请尝试以下操作,为清楚起见,省略了错误检查:
#include <stdio.h>
int main(void)
{
int n=0;
char *name = null;
scanf("%d",&n);
for(int i=0; i<n;i++)
{
char *buffer = null;
//allocate/reallocate the buffer. increases by 4 bytes every iteration
buffer = (char*) realloc(name, (i+1)*4);
name = buffer;
printf("%d \n", (sizeof(&name)));
}
//release the memory used by the buffer
free(name);
return 0;
}
以下是对正在发生的事情的一些解释。
#include <stdio.h>
int main(void) {
int n=0;
// this does not actually allocate any memory.
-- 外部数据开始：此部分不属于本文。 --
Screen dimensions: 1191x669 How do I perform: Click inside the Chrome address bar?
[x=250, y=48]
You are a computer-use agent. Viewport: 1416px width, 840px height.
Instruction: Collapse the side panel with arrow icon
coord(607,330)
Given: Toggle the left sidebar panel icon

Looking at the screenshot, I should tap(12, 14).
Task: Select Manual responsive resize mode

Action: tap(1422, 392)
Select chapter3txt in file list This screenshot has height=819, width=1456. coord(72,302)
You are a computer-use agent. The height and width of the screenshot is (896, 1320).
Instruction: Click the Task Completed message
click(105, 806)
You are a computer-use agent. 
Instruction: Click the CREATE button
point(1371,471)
It sets the POINTER name to point (like an arrow) to a read-only block that contains "hello"
char *name = "hello";
// string literals generally come in fixed read-only memory
scanf("%d",&n);
for(int i =0; i<n;i++){
// this causes the pointer memory address to be incremented by sizeof(int) (typically 4)
// after the first increment if it will point to a string "o" (incremented by 4 characters)
// after the second increment it will point to some undefined memory behind "hello" in your virtual address space and will have undefined behaviour when accessed
name += sizeof(int);
// sizeof(&name) will give you the size of a char **. Pointer to a character pointer.
// Wich is the same size as all pointers.
// = sizeof(void *) = 8 for 64-bit systems, 4 for 32-bit systems
printf("%d \n", (sizeof(&name)));
}
return 0;
}
这是这样做的方法:
#include <stdio.h>
int main(void) {
int n=0;
// allocate 10 bytes of memory and assign that memory address to name
char *name = malloc(10);
// the size of that memory needs to be kept in a separate variable
size_t name_length = 10;
// copy the desired contents into that memory
memcpy(name, "hello", sizeof("hello"));
scanf("%d",&n);
for(int i =0; i<n;i++){
// reallocate the memory into something with sizeof(int) more bytes
void * tmp = realloc(name, name_length += sizeof(int));
// this can fail
if (tmp) {
name = tmp;
} else {
perror("realloc");
exit(-1);
}
printf("%d \n", name_length);
}
return 0;
}
让我们一一浏览您的代码:
char *name = "hello";
这将创建一个字符数组'h','e','l','l','o',0并将第一个字符的内存地址分配给 name
for(int i =0; i<n;i++){
name += sizeof(int);
printf("%d \n", (sizeof(&name)));
}
在这里,您将 int 的大小添加到 name 指针,这会使该指针每次传递增加 4。
因为这是一个 char 指针,所以指针增加了 4 个字节——因为 sizeof(int) == 4
您不能增加 hello char 数组的大小,因为它不是动态数组。
如果您希望能够调整字符串的大小,您应该 malloc 并将字符复制到更大的数组中。